The differences across cultures were not too surprising. Americans are most interested in television, pets, fitness and electronics. British consumers are interested in Internet and cell phone usage, videos/DVDs, wine and gourmet goods among other things. Germans enjoy reading books, attending cultural events, gardening, and home furnishings. Italian consumers share many of the same interests as those in Germany, but they are more active in travel. French consumers are also similar but with a bigger interest in in gourmet food and wine. China has the greatest interest in photography, electronics, and home furnishings.
What is the definition of luxury for those who are dubbed luxury consumers? For most luxury is defined as being noticeably a cut above the average. The cost is not as important as the experience and feelings that consumers get in enjoying their luxury lifestyles.. Luxury is being able to pursue one's personal passions and interests. For most luxury is not about conspicuous consumption although they do look to a brand's reputation as a sign of quality. It is no surprise that the only country in which a large part (46%) of consumers believe luxury is defined by the brand is China.

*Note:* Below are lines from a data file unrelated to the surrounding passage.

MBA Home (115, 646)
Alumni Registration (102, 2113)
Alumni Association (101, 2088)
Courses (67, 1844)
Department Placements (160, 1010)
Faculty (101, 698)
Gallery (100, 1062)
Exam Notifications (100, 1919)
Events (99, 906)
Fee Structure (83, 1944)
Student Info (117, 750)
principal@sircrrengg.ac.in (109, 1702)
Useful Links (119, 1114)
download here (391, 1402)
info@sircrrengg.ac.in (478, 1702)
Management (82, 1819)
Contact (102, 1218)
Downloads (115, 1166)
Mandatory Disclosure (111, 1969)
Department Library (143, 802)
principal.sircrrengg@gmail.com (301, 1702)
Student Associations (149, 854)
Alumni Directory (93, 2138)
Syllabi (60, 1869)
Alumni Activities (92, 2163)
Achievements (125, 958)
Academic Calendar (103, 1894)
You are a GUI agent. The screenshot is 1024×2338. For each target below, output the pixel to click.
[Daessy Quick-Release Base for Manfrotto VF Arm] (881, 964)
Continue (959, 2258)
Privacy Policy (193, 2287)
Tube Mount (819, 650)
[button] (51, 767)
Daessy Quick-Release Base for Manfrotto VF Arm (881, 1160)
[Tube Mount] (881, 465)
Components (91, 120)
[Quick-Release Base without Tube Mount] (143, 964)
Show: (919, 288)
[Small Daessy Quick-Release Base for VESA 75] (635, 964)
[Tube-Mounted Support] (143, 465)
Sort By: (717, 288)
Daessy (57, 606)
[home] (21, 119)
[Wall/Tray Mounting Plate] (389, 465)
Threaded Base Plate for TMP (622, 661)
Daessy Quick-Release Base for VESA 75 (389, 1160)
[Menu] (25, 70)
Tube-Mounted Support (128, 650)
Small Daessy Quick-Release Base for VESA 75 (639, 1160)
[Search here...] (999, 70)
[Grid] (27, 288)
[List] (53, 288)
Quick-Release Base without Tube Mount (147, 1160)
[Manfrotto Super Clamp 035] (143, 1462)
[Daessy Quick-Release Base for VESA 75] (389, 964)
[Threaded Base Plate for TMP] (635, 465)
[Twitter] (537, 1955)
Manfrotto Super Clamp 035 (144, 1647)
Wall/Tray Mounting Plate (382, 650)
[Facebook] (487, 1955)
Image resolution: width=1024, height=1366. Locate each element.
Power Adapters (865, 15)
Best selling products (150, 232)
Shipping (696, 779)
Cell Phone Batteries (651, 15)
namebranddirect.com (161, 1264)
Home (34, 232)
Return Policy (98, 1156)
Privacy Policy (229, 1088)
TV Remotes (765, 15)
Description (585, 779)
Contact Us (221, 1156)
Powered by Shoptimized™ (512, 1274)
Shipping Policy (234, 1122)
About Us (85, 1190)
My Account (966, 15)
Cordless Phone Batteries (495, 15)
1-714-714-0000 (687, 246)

And attitudes toward brands are shifting. A new book set to come out, Deluxe by Dana Thomas, which features fast food wrapped with Prada labels on the cover, takes on the idea of modern luxury. She profiles the European fashion houses which have evolved from companies known only to the elite few, to monster brands that sell to millions. It makes me wonder if the rise in "masstige," selling luxury to the masses, might be the very thing that compromises the luxury goods market.